His Honour Justice Matthews dismissed the appeal. He concluded:
“I am satisfied that the district judge did not make any errors of law, nor act unjustly in the procedure that he followed. I am further satisfied that, in exercising the discretion under section 14 of the 1996 Act, he took into account all the matters which he should have taken into account, did not take into account anything which he should not have taken into account, and that his decision cannot be stigmatised as "wholly wrong", so as to enable the court to set it aside. On the contrary, in my judgment it falls well within "that generous ambit within which reasonable disagreement is possible" (Tanfern, ).”
The High Court has applied the will construction principle established by the Supreme Court in Marley v Rawlings  UKSC to a family trust deed. Mr Justice Matthews said that “there can be no reason to suppose that the construction of a family trust deed …. Should be construed along different lines”.
The claim arose as a consequence of contradictory wording of separate clauses in a lifetime trust; two clauses afforded the settlors an interest whereas another clause excluded them from receiving any benefit from the trust. The solicitor who had drafted the lifetime trust gave evidence to the effect that the latter should not have been included.
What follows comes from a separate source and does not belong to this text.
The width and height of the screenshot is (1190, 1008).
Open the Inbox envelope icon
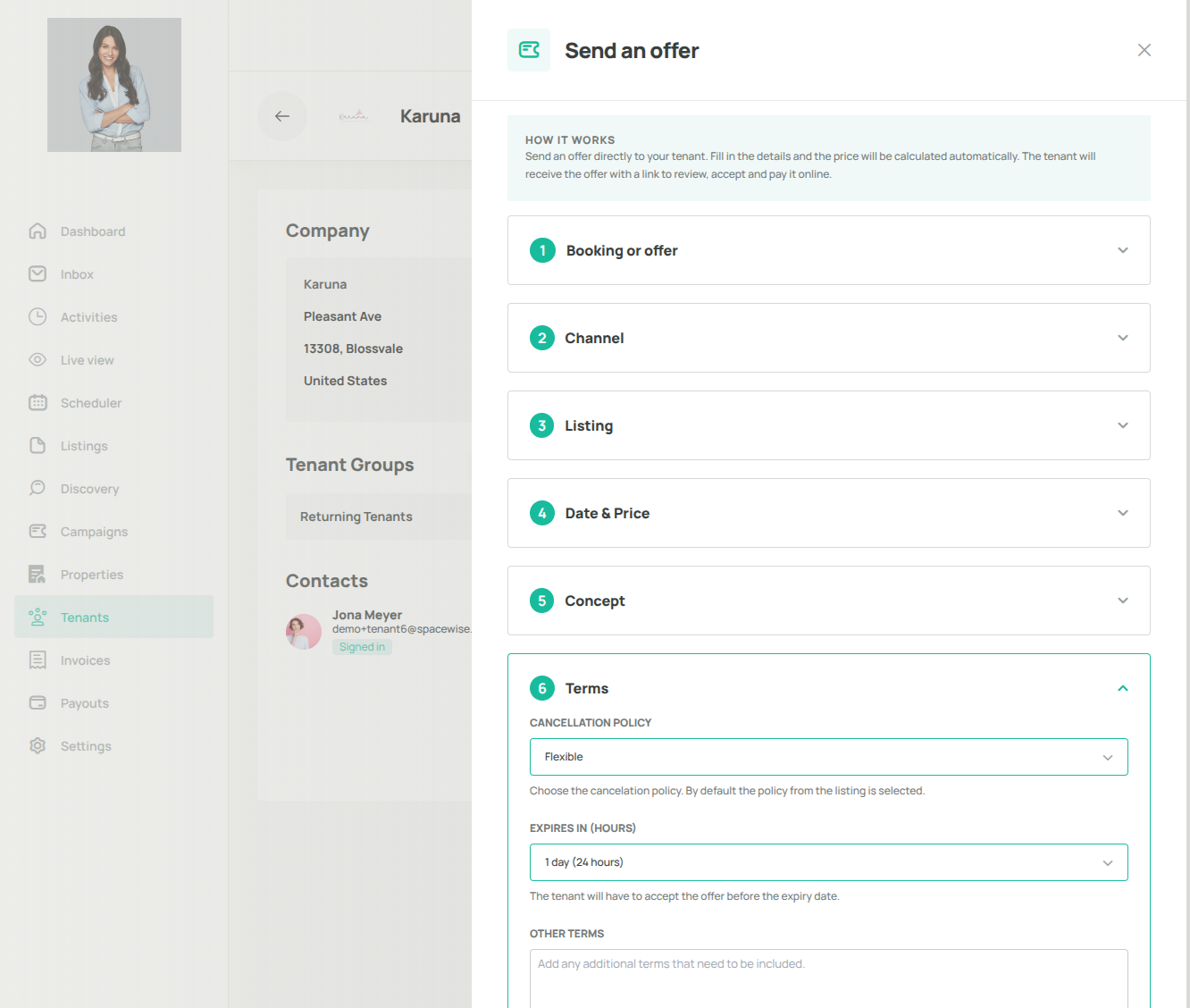coord(38,274)
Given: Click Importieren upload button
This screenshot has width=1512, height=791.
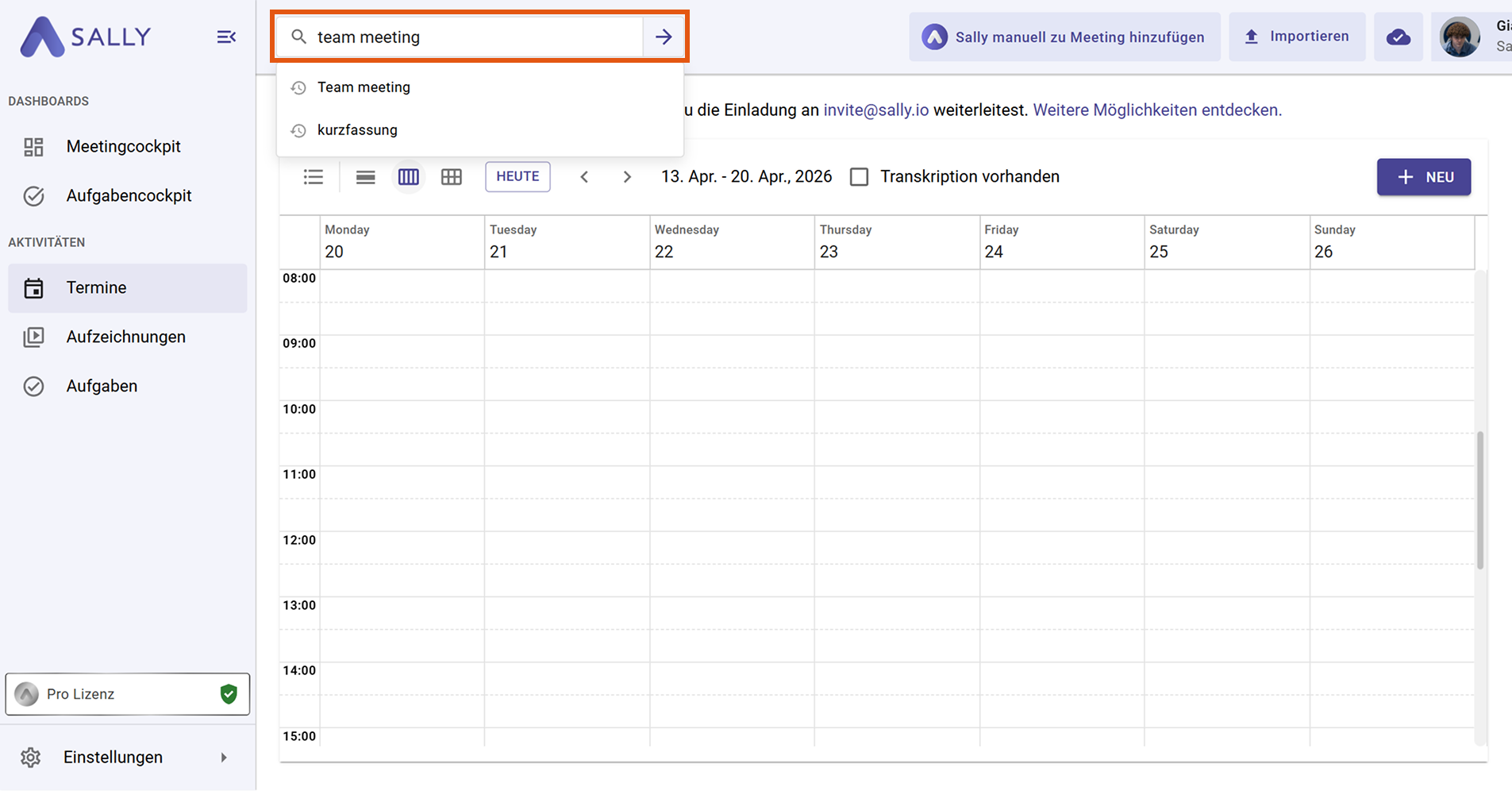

Mr Justice Matthews was tasked with identifying the intention of the parties. He said that he was satisfied that the settlors never intended to permanently deprive themselves of trust property
The High Court has considered a claim bought by two minor children pursuant to the Inheritance (provision for Family and Dependants) Act 1975.
In reaching her decision, Master Schuman considered each of the factors under Section 3 of the 1975 Act and in particular focused her attention on the additional matters to take into account in claims brought by minor children as set out in Section 3(3).
A final lump sum of £386,290.60 was awarded. The case provides useful guidance on the application of the 1975 Act in relation to claims bought by minor children and a reminder as to the importance of updating your will. For further information see blog, Minor children and reasonable financial provision.
The Court of Protection has authorised a son acting as sole attorney for his mentally incapacitated mother to make gifts together exceeding £7 million for the primary purpose or reducing inheritance tax liability. Whilst Judge Caroline Hilder described the application by the son as “self-serving”, she was satisfied that it was in the best interests of his mother.